コートジボワール経済財政省経済総局(DGE)が9月に発表した経済動向統計表によると、2022年上半期の貿易額は、輸出が前年同期比24.8%増の5兆3,119億CFAフラン(約1兆1,155億円、1CFAフラン=約0.21円)、輸入が54.7%増の5兆2,343億CFAフランとなった(添付資料表参照)。同国の貿易は恒常的に黒字で推移しているが、2022年上半期は輸入の増加が輸出を上回り、黒字幅は前年同期比91.1%減の776億CFAフランに縮小した。
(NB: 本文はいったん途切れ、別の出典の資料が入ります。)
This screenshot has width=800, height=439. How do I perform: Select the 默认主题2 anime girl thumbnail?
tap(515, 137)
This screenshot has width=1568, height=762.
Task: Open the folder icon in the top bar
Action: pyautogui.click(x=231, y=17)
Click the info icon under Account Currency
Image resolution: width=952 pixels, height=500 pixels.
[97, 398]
輸入額の大幅増加は主にCFAフランの対ドル・ユーロ安や、ウクライナ情勢による穀物、石油、肥料などの価格高騰に起因している。輸出と輸入の平均価格(注)はそれぞれ15.9%増、45.4%増となった。数量ベースでは同7.6%増、6.4%増だった。

主要輸出品目をみると、最大の輸出品目のカカオ豆は、数量ベースでは横ばいだったが、国際価格の軟化で金額ベースでは4.6%減少した。そのほかの農産物では、天然ゴムが価格上昇と増産によって43.9%増、綿花が57.5%増、カシューナッツが3.4%増だった。石油製品は数量ベースでは横ばいだったが、油価の高騰で金額ベースでは55.6%増加した。また、原油は価格高騰と生産増加によって約2.7倍だった。一次加工品では、カカオ調製品が数量で16.4%増加したことから金額を押し上げ、11.8%増となったほか、パーム油が約2.3倍の大幅増だった。

主要輸入品目では、石油製品と原油が油価の高騰と需要増で金額を押し上げ、それぞれ約3.2倍、約2.6倍になった。そのほか、一般機械が10.7%増、輸送機器が12.1%増、コメが40.1%増、クリンカーが22.4%増、肥料が24.8%増だった。輸入価格の高騰に加え、堅調な内需を反映して軒並み大幅に増加した。

(注)当該期の総額を総量で割った1トン当たりの額。